Bono: No. What I still want from my life is a wholeness that I don't believe Elvis has. I had a conversation with Jerry Lee Lewis years ago, because I always felt he's the man who had these driving dualities. As with that moment in Sun where he stops the session and says, "This is the devil's music, I'm not going to make it." He's either in the church choir or down the strip. There are those extremes that, for Jerry Lee Lewis, seem not to be resolvable. But I remember saying to him, "Amazing Grace/How sweet the sound. Music is the sound. Don't you see?" Yet people like Jerry Lee find it so hard to resolve these tensions because of the battering they received from the Bible Belt. On the other hand, I've had the experience of unmolested spiritual growth, so I believe I can live in a way that these people can't.
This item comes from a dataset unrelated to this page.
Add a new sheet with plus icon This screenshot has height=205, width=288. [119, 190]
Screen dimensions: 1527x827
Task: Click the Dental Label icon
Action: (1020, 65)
I understand, I think, a little better these two urges and how, although they are paradoxical, they are comfortable to live with -- the spiritual life and the sexual/physical life. And so, to answer your question, the only encouragement I get from Elvis at that level, is "don't make the mistake of being driven by this idea that you can't have it all -- because you can." That is, to be whole.
Jackson: Do you think Elvis sought that sense of wholeness through drugs, or tried to escape from the fact he couldn't reconcile such opposing forces in his own life?
Bono: I really think he was trying mostly to escape the pain of the guilt, the pain of believing that he was tapping into voodoo and the spirit of the devil. All of that must have affected him because of his Pentecostal upbringing. And he must've known, instinctively, that when he sang he was touched by the spirit of God. And he apparently did read countless books trying to figure out such questions, but I don't think he ever got a satisfactory answer. It's the thing that Bob Marley lived, and not just in terms of the sex and the spirit but in terms of the politics. He had that three-chorded strand. That's the wholeness I'm looking for. It says in the Bible, "The three-chord strand cannot be broken." That's a reference to the Trinity, obviously, and the Trinity is God the Father, God the Son -- which is the flesh, Jesus wanting to understand what it's like to have a body -- and the Holy Spirit. That's what we must aspire towards. But Elvis didn't reach that state of being, he was crushed under the weight of not figuring out how to draw together those three strands. And crushed under not being able to accept that God loves him, loves his creations as they are, and where they are. That's the tragedy. Though the problem also is learning how to live with the tensions between those forces and the thought that you may never pull them together. Maybe even feeding off that, which I think is what I do in terms of all the music I create, and my life. Elvis was left with those two great energies, sexual and spiritual, and even though he never resolved how to draw them together, with the the third strand, his music did help so many of us to pull together at least two of those strands. That was his greatest contribution to rock 'n' roll and to our cultural life in general. That's his greatest legacy.
Jackson: Elvis's motto was "Taking care of business," obviously another part of his legacy for U2.
Bono: Definitely. I've always wanted U2 to take on this middle-class, bourgeois preconception that art must stand apart from commerce. And U2 do call it "TCB." We quote Elvis. We are a gang of four, but a corporation of five, so we sit down and go through the numbers and say, "Taking Care of Business."
Jackson: Nonetheless, critics suggest that your business involvements "pollute" the art, the music -- that you could end up "selling your soul" for wealth, as maybe Elvis did in Hollywood.
Bono: This is madness. Look at Picasso. And the real point is that business shouldn't be left out of the creative process. The key is to serve your vision and not just serve the making of money. If you serve the concept of money-making you do sell out your vision, and soul. And U2 have learned from Elvis in that area. That's why we've no problem serving art and business, seeing both as two sides of the same equation. That's not a bad legacy from "the man" is it?